Brown, a Catholic who spent several years in a Jesuit seminary, thus rejected the position of his church, contained in articles 2280-2283 of the 1997 Catechism. That position is neither irrational nor inhumane. Indeed, Article 2283 declares, “Grave psychological disturbances, anguish, or grave fear of hardship, suffering, or torture can diminish the responsibility of the one committing suicide.” And Article 2283 asserts that those who take their own lives can still be saved.
Nevertheless, the Catholic Church has been the foremost opponent of assisted suicide legislation around the country, The question is why, like Brown, most Catholics support it (along with the large majority of other Americans). In a just released Field poll, 55 percent of Catholic Californians favored the law — fewer than the 65 percent of the population as a whole but still a substantial majority. Such support is nothing new.

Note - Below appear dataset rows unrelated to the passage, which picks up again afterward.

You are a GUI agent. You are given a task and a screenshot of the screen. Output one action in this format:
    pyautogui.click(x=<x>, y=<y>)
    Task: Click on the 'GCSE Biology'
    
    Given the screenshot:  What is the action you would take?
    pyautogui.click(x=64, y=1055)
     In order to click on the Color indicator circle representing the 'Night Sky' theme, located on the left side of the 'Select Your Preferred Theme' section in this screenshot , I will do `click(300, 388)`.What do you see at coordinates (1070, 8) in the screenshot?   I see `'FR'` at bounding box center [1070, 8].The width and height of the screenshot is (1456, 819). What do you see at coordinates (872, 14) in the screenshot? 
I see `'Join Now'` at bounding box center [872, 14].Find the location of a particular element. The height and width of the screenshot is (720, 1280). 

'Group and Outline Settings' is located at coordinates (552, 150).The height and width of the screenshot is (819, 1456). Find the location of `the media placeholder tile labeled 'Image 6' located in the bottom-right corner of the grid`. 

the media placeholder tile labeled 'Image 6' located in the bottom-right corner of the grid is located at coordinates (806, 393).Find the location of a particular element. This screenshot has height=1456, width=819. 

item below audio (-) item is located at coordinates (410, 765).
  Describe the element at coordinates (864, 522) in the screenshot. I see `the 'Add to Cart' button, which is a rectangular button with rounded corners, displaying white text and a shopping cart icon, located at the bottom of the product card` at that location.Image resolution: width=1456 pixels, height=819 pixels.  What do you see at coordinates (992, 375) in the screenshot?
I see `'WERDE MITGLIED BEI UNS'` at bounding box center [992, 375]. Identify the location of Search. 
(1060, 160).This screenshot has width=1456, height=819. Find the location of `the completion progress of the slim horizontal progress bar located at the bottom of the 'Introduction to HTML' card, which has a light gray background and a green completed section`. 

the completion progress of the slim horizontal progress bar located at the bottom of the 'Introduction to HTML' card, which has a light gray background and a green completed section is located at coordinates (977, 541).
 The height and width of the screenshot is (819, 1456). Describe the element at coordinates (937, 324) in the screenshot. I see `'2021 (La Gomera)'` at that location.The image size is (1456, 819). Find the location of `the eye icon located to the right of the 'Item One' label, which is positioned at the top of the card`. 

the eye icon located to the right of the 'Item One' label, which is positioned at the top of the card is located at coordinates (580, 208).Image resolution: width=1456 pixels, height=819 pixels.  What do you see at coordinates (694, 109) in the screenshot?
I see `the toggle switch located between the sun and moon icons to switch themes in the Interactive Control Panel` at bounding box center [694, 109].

Most people, it seems, would like the option to escape the kind of suffering that the end of life may impose, for their loved ones as well as for themselves. They see a permissible moral continuum from “do not resuscitate” to “refuse life-sustaining treatment” to palliative care to permitting the terminally ill to starve themselves to death. In an age when machines can prolong life in ways once unimaginable, the need to exert one’s will when it comes to dying now appears both necessary and normal.
There are, to be sure, theological arguments against suicide, assisted and otherwise. Catholicism sees it as violating the doctrine that we are stewards rather than owners “of the life God has entrusted to us.” But such teachings cannot be used in a secular civil polity like ours. Instead, the the Church must argue that assisted suicide is bad public policy that leads to unwanted and unnecessary deaths.
Thus far there’s no evidence that citizens in jurisdictions where it is legal have come to see it that way.